Copy out each line of the material in which the word "green" can be found.

***** Given data

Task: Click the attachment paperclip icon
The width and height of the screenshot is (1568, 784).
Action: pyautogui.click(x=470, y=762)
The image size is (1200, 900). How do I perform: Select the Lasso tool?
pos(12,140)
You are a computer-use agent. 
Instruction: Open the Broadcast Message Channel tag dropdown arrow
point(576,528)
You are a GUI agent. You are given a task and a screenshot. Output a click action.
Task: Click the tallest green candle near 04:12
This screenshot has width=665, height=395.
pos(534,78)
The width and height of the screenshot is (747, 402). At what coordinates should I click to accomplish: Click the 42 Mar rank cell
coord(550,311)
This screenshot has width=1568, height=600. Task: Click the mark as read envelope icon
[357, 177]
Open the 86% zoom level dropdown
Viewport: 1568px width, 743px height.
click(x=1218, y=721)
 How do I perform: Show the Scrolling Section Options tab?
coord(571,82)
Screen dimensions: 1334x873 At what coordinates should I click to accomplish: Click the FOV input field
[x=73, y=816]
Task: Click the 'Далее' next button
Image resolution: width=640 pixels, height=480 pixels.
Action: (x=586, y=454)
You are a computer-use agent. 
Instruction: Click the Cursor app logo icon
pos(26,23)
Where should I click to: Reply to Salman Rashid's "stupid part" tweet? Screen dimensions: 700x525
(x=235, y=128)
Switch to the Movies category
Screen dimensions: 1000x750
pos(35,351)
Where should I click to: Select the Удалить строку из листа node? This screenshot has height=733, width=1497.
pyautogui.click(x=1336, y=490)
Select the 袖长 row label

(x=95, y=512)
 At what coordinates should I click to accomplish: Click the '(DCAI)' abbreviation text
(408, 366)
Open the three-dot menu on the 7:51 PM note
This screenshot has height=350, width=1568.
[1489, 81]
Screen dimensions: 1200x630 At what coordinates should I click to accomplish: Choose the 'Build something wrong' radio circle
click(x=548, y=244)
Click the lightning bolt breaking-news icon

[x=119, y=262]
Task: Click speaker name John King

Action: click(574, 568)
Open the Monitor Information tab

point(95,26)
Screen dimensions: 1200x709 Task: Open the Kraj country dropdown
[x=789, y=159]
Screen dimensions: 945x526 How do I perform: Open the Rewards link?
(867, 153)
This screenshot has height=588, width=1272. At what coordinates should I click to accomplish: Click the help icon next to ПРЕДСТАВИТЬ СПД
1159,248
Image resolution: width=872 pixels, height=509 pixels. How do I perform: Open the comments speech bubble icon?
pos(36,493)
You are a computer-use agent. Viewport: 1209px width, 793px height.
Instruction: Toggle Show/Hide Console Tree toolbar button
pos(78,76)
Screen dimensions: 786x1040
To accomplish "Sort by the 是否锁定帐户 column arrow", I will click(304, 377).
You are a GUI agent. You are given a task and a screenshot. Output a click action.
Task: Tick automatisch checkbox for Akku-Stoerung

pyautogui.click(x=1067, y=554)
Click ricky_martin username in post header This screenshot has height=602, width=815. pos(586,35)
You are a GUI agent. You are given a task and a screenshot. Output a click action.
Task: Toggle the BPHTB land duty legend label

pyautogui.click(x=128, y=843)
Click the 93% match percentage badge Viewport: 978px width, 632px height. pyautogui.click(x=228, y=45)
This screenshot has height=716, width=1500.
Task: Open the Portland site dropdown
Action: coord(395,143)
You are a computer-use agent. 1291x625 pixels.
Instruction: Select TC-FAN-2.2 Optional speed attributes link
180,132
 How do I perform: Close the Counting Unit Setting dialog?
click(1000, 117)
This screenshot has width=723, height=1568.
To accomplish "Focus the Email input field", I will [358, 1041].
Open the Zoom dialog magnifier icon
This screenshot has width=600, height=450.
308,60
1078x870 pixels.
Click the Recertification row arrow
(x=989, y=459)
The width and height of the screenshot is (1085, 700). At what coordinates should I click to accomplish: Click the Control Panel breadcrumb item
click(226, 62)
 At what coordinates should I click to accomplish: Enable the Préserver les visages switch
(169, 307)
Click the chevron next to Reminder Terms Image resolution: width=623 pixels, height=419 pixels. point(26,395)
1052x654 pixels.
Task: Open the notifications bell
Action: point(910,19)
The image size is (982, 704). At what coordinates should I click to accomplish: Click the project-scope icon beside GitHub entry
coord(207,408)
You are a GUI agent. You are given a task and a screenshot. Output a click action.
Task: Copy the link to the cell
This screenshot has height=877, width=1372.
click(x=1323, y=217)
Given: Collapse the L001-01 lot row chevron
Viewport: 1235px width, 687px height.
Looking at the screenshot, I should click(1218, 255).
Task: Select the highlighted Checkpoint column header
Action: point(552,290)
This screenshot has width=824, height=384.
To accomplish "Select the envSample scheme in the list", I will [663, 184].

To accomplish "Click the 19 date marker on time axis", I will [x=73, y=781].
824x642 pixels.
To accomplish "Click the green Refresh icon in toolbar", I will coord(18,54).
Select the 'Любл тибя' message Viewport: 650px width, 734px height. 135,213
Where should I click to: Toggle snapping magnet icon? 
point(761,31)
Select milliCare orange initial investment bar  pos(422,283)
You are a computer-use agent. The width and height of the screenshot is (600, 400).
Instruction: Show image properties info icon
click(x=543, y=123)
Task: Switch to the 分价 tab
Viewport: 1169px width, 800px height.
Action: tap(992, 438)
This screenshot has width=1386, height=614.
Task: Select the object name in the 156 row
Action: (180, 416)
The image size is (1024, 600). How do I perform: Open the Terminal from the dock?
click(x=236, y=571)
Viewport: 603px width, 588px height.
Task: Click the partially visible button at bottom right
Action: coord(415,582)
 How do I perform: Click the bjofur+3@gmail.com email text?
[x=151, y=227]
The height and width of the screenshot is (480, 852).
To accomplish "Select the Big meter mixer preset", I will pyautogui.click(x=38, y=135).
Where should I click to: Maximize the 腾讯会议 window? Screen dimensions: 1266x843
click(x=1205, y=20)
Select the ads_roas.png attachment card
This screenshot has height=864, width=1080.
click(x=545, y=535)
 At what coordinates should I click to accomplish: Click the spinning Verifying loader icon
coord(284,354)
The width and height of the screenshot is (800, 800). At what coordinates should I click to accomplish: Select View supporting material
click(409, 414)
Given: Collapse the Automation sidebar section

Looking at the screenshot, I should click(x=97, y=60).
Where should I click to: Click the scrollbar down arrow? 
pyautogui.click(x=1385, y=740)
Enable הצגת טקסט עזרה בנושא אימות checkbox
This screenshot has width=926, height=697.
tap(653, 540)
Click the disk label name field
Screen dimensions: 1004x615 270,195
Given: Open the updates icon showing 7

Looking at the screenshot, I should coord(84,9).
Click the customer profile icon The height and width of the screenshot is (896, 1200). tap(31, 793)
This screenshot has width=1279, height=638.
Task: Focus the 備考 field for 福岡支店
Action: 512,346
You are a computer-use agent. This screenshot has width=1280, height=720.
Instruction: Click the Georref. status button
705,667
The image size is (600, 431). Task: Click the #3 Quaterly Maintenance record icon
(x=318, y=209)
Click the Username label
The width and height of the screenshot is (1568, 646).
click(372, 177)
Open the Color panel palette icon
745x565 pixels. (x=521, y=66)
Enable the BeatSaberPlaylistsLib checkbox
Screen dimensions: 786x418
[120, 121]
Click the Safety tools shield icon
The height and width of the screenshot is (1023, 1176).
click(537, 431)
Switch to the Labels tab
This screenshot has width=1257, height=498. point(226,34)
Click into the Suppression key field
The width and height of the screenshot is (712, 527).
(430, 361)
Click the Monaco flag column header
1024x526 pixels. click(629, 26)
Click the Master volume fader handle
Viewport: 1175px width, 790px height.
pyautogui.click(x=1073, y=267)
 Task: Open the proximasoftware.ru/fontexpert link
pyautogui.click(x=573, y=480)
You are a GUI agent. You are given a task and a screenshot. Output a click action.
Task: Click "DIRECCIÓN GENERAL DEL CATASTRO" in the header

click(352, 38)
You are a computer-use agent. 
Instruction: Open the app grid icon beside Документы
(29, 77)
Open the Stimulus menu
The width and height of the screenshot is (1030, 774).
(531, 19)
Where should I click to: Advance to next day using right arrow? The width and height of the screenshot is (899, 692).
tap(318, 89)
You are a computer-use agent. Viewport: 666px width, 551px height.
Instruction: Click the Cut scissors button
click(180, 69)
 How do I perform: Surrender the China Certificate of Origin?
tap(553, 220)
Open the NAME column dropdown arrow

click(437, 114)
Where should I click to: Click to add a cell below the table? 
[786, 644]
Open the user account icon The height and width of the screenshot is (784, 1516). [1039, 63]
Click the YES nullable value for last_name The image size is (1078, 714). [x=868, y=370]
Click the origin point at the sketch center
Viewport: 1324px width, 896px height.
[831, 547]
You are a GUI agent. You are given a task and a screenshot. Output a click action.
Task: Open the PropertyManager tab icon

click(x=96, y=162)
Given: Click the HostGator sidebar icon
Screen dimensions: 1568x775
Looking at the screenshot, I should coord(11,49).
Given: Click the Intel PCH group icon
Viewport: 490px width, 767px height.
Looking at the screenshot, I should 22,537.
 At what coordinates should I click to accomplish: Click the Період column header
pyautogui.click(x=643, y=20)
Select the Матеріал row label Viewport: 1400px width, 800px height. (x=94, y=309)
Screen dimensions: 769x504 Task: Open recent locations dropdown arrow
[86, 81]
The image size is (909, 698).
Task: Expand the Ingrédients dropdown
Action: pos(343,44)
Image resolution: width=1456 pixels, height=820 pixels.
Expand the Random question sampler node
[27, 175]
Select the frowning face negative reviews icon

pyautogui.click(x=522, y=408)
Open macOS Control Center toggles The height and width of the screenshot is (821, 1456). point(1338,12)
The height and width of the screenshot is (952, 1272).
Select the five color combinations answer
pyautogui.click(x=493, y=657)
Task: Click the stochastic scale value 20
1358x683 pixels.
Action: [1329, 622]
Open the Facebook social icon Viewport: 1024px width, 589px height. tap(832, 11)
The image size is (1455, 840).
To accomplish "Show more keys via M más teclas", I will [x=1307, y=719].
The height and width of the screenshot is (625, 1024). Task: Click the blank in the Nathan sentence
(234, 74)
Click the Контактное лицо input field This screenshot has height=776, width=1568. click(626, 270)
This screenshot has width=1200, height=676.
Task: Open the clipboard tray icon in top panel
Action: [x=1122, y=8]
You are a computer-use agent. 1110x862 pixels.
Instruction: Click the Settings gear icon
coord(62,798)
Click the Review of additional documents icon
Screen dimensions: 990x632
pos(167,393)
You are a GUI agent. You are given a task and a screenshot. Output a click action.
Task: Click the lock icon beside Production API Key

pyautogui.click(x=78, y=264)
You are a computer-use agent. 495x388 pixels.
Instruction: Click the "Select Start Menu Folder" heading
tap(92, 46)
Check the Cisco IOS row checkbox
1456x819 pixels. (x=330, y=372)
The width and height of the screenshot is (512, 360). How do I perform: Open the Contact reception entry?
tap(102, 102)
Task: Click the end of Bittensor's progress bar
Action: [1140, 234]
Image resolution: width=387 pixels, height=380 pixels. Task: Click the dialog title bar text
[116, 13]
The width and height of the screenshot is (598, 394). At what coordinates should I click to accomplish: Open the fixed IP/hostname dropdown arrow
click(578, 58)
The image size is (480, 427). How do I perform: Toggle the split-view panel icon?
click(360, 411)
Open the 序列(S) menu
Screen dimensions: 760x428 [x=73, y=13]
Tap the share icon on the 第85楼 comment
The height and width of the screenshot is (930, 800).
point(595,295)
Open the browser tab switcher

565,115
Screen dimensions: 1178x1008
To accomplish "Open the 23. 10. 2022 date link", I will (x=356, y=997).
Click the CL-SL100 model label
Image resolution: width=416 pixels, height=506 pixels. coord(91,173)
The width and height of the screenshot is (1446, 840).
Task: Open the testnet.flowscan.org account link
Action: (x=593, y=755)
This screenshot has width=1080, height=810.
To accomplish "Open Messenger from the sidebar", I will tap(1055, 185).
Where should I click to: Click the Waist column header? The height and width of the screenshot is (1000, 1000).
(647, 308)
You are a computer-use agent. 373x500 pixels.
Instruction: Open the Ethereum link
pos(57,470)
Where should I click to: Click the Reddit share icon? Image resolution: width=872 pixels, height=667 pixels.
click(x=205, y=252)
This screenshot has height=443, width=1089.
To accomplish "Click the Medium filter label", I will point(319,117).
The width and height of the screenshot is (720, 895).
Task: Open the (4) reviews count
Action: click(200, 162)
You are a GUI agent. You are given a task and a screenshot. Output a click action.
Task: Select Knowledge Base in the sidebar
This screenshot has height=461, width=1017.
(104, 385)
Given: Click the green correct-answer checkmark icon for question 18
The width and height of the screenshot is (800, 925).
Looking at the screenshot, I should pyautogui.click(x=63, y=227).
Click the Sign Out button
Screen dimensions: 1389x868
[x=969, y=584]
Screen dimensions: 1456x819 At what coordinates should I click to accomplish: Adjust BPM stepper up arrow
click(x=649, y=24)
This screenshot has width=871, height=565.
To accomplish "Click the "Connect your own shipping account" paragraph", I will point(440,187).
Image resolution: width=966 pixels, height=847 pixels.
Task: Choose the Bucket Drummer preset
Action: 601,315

**********

Solution to the exercise:
Task: Click the tallest green candle near 04:12
To accomplish "Click the green Refresh icon in toolbar", I will coord(18,54).
Given: Click the green correct-answer checkmark icon for question 18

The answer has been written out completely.